2.  Using audiologic self-assessments as counseling tools is a patient-centered practice when:
  1. The clinician translates scores into handicap severity.
  2. The clinician explains the results in comparison to normative data.
  3. The clinician expands patient discussion with follow-up, open-ended questions.
  4. The clinician explains how scores relate to test results.
3.  Evidence from patient appointments as reported by Adams et al. (2012) indicates that:
  1. Clinician responses that focus away from patient emotions likely lead to an antagonistic relationship.
  2. Clinician responses that focus away from patient emotions do not have an impact on patient-clinician relationships.
  3. Neutral responses to patient emotions are the hallmark of the patient-centered clinician.
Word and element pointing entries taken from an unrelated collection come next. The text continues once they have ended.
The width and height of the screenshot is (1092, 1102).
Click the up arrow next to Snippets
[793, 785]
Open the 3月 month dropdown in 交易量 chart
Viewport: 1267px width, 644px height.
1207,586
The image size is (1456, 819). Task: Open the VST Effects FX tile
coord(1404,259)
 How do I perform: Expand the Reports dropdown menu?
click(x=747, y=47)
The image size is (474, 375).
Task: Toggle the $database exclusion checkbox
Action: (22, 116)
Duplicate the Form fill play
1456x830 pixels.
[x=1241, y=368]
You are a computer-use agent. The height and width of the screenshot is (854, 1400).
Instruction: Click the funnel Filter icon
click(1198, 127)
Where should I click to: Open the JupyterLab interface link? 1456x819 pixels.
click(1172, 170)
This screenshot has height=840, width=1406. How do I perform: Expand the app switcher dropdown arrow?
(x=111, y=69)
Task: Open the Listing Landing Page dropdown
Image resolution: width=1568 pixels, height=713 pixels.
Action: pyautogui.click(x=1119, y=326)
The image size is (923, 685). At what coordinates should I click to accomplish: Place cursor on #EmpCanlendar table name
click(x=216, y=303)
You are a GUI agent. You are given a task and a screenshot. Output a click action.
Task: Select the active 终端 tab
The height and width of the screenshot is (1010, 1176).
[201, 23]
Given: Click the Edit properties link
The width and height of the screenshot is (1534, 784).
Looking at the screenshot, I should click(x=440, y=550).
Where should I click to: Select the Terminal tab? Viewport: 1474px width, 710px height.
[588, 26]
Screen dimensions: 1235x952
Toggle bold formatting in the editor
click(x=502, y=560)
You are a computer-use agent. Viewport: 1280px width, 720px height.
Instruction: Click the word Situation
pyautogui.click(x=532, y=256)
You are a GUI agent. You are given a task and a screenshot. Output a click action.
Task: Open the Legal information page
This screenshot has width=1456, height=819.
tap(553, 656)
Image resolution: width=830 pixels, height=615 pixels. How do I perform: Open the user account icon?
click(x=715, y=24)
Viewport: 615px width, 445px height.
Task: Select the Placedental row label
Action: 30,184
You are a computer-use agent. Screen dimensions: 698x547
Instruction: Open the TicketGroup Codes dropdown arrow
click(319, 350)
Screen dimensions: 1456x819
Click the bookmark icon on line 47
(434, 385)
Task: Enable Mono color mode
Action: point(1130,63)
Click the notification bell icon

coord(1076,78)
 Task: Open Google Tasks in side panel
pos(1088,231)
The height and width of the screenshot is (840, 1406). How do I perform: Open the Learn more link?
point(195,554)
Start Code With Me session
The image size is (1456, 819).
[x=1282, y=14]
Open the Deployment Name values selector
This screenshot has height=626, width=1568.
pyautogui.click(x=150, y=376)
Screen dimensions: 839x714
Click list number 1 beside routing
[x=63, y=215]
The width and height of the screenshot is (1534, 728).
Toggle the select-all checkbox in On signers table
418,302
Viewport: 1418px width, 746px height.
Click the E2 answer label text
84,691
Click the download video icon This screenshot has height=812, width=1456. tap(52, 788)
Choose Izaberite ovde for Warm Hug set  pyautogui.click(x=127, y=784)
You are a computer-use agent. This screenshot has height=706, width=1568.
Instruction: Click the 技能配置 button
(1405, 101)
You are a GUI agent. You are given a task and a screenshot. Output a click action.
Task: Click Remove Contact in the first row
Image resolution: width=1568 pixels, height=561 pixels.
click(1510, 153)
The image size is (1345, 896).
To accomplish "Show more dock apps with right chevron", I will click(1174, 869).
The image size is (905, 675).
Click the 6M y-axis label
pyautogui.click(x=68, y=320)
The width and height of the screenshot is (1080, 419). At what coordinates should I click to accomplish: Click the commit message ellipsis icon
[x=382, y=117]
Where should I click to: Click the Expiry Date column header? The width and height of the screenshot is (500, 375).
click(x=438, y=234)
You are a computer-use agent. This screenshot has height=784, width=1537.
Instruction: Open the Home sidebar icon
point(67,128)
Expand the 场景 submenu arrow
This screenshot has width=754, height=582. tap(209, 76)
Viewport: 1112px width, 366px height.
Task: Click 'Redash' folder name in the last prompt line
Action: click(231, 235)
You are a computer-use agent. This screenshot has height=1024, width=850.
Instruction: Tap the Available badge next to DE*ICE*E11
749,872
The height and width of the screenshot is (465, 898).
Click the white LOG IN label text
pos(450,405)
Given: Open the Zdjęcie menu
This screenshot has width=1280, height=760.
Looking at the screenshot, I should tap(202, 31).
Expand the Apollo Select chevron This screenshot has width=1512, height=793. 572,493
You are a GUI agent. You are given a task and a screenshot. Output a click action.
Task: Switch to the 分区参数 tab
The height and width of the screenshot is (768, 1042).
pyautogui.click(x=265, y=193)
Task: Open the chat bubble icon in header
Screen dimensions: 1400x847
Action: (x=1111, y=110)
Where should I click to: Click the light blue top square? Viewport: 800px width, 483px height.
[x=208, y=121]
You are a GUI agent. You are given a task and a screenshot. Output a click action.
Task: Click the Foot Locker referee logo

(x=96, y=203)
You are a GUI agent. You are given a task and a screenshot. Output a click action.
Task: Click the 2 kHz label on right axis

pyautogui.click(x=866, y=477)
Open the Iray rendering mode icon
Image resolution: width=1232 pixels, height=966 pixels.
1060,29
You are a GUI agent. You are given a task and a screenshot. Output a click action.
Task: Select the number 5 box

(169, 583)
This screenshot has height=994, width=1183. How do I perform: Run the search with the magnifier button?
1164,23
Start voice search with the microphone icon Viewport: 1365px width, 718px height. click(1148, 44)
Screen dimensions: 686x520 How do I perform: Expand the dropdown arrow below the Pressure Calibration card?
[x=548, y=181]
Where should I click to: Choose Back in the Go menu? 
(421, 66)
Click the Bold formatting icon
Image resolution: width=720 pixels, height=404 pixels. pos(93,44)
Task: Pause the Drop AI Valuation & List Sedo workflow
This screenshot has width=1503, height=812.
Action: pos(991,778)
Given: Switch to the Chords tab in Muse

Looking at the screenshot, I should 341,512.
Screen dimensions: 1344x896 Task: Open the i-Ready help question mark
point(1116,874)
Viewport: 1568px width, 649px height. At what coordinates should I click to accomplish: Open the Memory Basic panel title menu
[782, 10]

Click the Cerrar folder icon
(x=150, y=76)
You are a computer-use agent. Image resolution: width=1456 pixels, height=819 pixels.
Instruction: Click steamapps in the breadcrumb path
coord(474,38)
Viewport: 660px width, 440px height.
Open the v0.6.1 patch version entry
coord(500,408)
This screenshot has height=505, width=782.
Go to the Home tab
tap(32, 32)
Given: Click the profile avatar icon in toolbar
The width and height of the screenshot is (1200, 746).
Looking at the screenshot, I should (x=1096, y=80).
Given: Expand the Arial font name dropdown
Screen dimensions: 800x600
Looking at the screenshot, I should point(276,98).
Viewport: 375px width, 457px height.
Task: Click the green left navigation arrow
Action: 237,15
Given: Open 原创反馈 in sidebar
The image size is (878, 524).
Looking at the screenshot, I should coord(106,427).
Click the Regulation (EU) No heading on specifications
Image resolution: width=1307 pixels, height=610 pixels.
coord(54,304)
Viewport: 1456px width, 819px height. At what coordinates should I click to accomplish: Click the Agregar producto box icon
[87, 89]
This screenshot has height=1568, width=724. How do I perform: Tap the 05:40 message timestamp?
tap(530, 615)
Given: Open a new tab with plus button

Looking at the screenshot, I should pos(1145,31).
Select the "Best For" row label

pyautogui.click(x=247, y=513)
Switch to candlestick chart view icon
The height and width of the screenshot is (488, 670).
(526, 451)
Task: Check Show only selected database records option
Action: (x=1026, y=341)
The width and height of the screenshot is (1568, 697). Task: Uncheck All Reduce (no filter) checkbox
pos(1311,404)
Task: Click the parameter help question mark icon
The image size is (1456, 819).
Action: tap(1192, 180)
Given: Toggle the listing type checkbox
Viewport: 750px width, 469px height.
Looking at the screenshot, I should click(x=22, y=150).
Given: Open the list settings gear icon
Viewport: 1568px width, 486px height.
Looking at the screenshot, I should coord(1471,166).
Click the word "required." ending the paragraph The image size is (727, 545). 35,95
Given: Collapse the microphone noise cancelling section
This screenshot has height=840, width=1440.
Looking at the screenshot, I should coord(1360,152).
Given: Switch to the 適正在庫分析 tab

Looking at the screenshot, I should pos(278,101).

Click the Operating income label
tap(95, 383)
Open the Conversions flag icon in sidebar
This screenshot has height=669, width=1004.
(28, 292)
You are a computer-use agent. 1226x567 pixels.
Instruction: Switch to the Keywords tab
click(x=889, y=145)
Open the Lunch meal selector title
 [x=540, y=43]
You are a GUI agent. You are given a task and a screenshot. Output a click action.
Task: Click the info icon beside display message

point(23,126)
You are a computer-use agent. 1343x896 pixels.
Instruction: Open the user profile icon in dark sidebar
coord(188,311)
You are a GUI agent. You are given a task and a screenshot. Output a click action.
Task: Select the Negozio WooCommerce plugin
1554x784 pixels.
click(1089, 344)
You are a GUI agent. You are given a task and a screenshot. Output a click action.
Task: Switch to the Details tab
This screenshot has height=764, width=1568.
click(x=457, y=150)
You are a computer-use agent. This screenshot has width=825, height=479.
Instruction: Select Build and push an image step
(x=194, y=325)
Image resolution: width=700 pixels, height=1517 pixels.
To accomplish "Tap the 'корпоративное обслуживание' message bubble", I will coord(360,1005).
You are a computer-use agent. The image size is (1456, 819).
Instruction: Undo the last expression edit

  4. Neutral responses to patient emotions are not important.
4.  Data collected by Grenness et al (2015) indicated:
  1. Clinicians were highly responsive to patients' psychosocial concerns.
  2. Clinicians actively employed patient-centeredness to build relationships.
  3. Clinicians actively involved patients in management decisions.
  4. None of the above
5.  Research on care that is family-centered indicates:
  1. Patients are more likely to adhere to treatment recommendations.
  2. Patients tend to be more satisfied with medical services.
  3. Families provide valuable moral support to patient hearing aid adoption.
  4. All of the above
6.  Research on family-centered care in audiology indicates:
  1. Audiologists support concept of family-centered care.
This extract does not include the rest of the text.